▶ _What to produce_: Which lines below contain the word "agent"? Copy each of them.

▶ _Data to examine_:
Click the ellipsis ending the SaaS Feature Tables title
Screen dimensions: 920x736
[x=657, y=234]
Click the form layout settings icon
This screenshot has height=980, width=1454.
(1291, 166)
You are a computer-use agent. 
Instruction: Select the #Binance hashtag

* * *

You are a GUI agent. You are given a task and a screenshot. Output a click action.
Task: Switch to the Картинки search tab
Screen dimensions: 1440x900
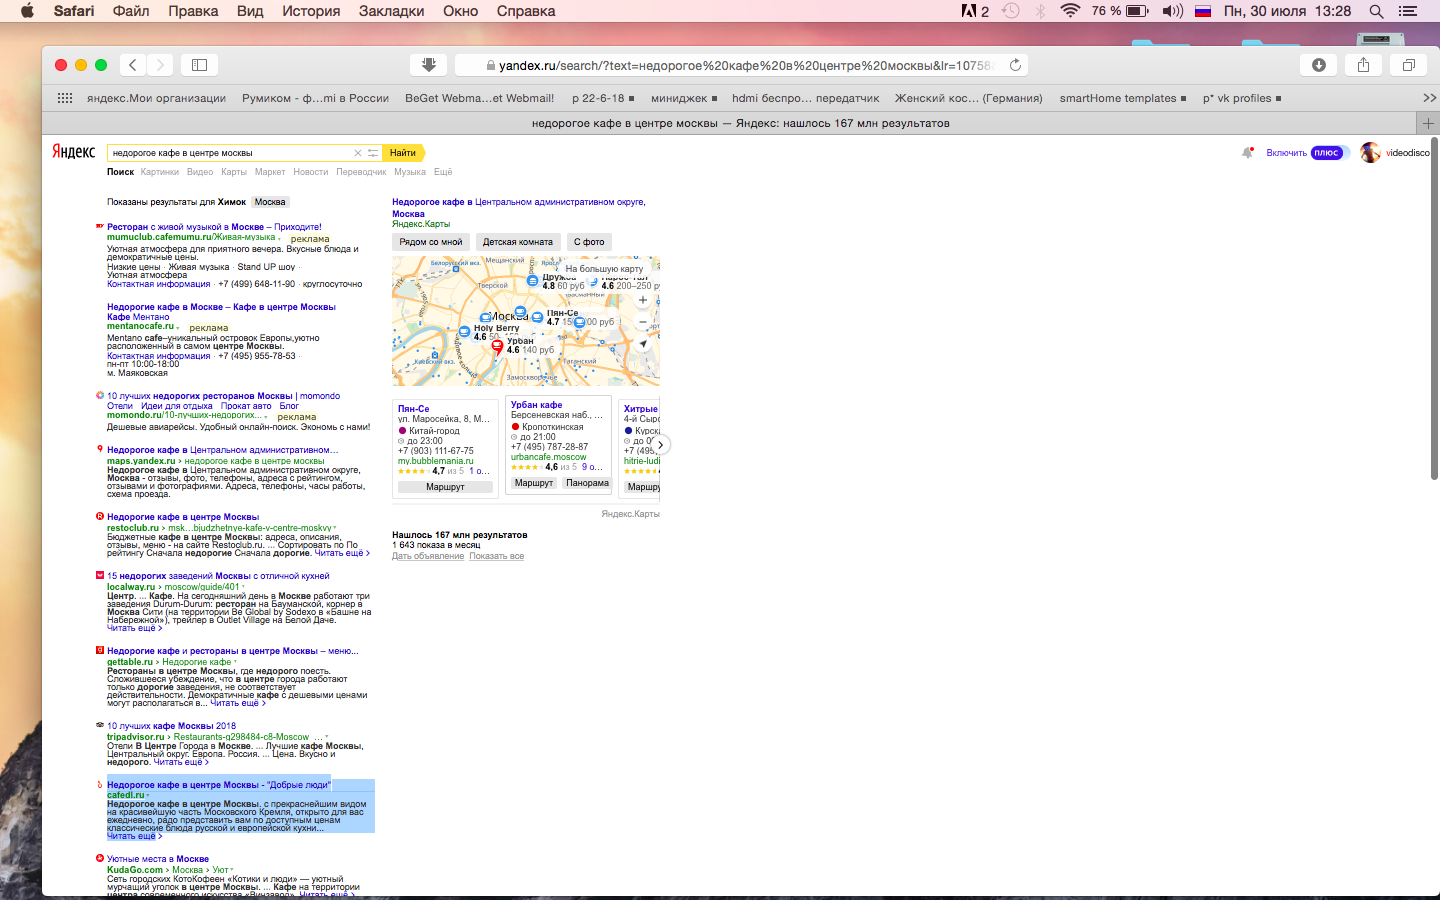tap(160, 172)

▶ _Task response_:
You are a computer-use agent. 
You are a GUI agent. You are given a task and a screenshot. Output a click action.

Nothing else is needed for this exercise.